ドライブレコーダーは――結局、確認さえできなかった。

何年もそのままにしてしまったことが、今になって悔やまれる。

もしかすると、あのときすでに、心のどこかで諦めていたのかもしれない。

記憶を失った自分にとって、映像は最後の希望のように思えた。

「もしかしたら、そこに何かが映っているのではないか」と、

そんな淡い期待を手放すことができなかったのだ。


けれど、今は思う。

それもまた、ひとつの“決着”だったのだと。

真実を知ることよりも、知ろうとした自分を受け入れること。

その過程こそが、私の中で静かに終わりを告げた。


そのあと、警察の交番を訪ねた。

巡査がパトロールに出ており、

「何かあったら受話器に向かって話しかけてください」と言われた。

初めての経験だった。

警察という場所に、できれば縁がない方がいい。

それでも、あのときの私は――どうしても確かめたかったのだ。


記憶を失っている以上、私は“被害者”かもしれないし、

“加害者”かもしれない。

右側の車に軽く接触し、スクーターが転倒した可能性もある。

あるいは、突発的な飛び出しによる自損事故かもしれない。

_ _ _ _ _ _ _

● **課題一覧**
A - 本文によると、交番を訪ねたとき巡査は何をしていたか。
B - 事故の記憶をめぐる本文を、最後の文の後から書き継ぐこと。
後続の一覧は参照不要。

_ _ _ _ _ _ _

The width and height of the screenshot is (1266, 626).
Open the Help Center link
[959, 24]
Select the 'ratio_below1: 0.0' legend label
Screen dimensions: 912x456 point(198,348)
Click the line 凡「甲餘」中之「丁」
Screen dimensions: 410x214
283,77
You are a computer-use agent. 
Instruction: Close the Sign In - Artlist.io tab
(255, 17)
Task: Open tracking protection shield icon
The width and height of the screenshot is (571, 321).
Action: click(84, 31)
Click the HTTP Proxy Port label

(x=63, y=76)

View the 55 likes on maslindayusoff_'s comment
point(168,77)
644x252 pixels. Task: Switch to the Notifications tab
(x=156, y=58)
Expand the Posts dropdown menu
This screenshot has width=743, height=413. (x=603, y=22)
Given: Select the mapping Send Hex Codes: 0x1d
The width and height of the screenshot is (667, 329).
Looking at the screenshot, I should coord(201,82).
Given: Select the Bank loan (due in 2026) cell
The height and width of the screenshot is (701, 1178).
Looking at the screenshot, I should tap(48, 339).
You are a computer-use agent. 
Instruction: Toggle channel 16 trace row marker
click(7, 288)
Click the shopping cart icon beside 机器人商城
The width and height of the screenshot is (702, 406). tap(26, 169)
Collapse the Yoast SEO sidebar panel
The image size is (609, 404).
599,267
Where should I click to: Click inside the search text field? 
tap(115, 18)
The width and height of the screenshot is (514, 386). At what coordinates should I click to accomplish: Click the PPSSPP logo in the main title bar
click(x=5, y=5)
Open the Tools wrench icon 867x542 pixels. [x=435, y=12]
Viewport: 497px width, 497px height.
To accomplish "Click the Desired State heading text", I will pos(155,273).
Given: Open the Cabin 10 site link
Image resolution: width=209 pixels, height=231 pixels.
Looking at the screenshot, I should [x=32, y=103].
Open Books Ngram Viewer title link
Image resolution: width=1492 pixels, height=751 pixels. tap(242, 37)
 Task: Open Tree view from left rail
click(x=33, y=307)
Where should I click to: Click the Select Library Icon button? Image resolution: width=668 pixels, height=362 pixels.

_ _ _ _ _ _ _

● **解答**
A - パトロールに出ていた。

B -
どんな可能性も否定できなかった。


だが、その中で最も恐ろしかったのは、

「誰かを傷つけていたかもしれない」という思いだった。

それだけは、どうしても避けたかった。

それは神を意識したものではなく、

ただ、どうしようもなく“自分を守りたかった”だけなのだと思う。


一日の記憶がまるごと抜け落ちるほどの衝撃を、

頭に受けていたのだから。

それでも、逃げ癖がある自分を思い出すたびに、胸が痛んだ。

車をバックしていて、後ろの車に気づかず軽くぶつけたのに、

連絡もせずにそのまま立ち去ったことがある。

バイクでサイドミラーをかすめても、

そのまま走り去ったこともあった。


――だから、私は自分を信じられなかった。


もし、あの事故で被害者がいたなら、

私はまた逃げたのではないか。

記憶が失われたことさえ、

その「逃げ」の延長なのではないか。


自分を信じられないということが、

これほどまでに苦しいものだとは思わなかった。


それでも、いま私は、こうして書いている。

書くことで、少しずつ「逃げていない自分」を確かめているのかもしれない。

たとえ記憶が戻らなくても、

この痛みを言葉にできるかぎり、

私はまだ、生きている。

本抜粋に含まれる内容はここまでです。